Task requirements:
No output is needed beyond the number of lines in the listing that contain the word "Click".

Extracted data:
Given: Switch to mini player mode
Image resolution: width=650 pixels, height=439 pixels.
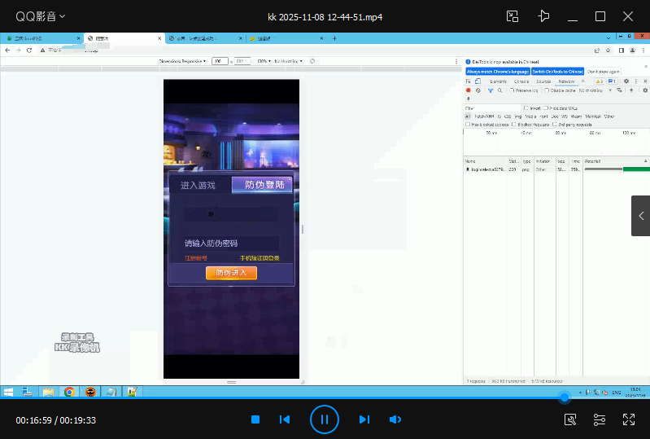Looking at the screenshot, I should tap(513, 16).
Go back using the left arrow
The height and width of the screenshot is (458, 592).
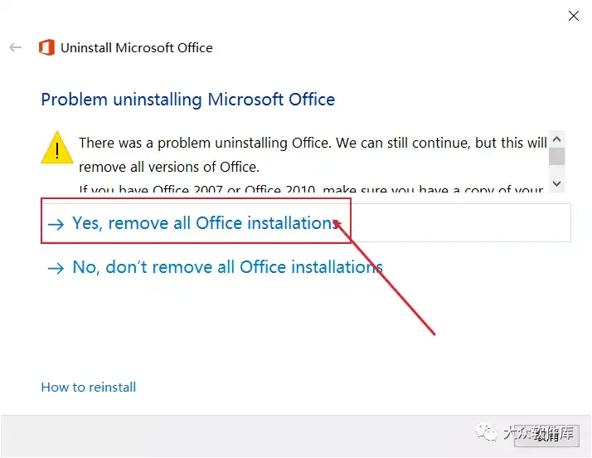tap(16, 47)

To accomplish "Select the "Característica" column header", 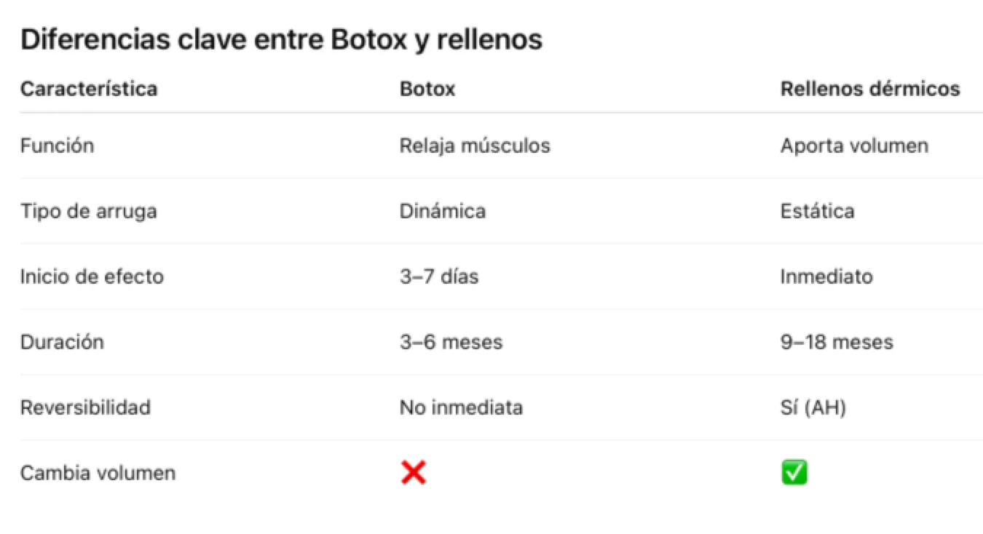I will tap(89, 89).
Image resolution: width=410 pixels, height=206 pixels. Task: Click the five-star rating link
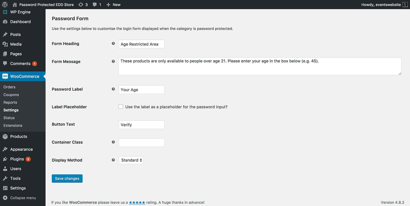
--
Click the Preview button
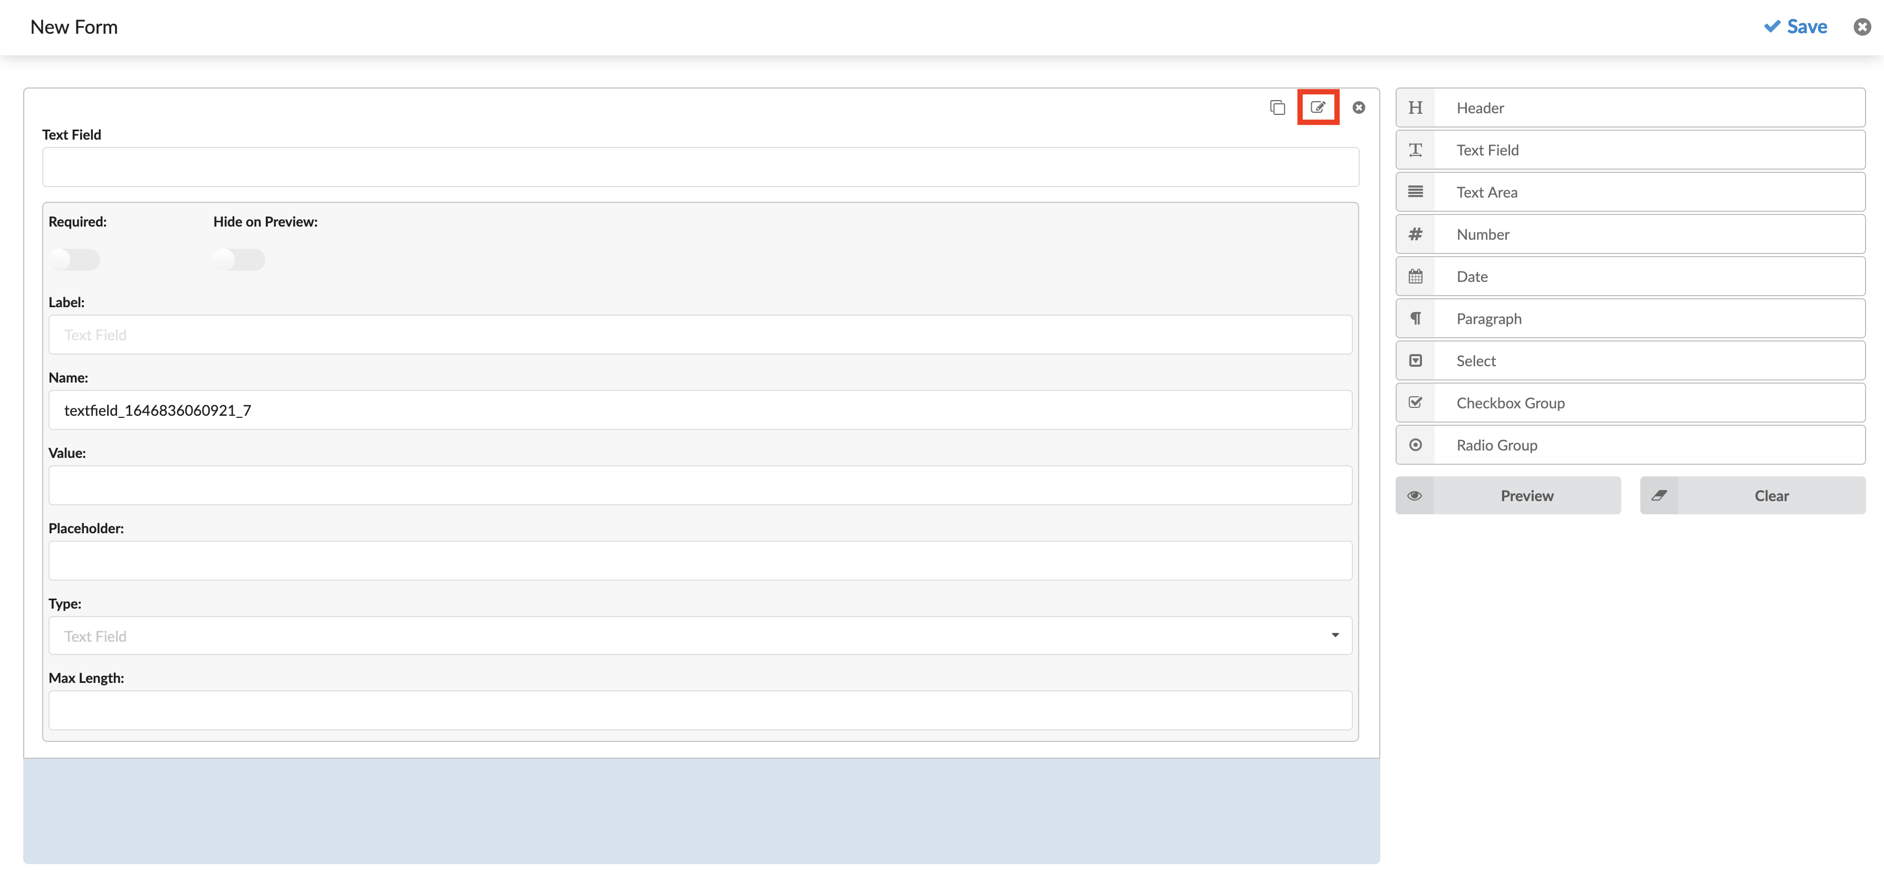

Your solution:
2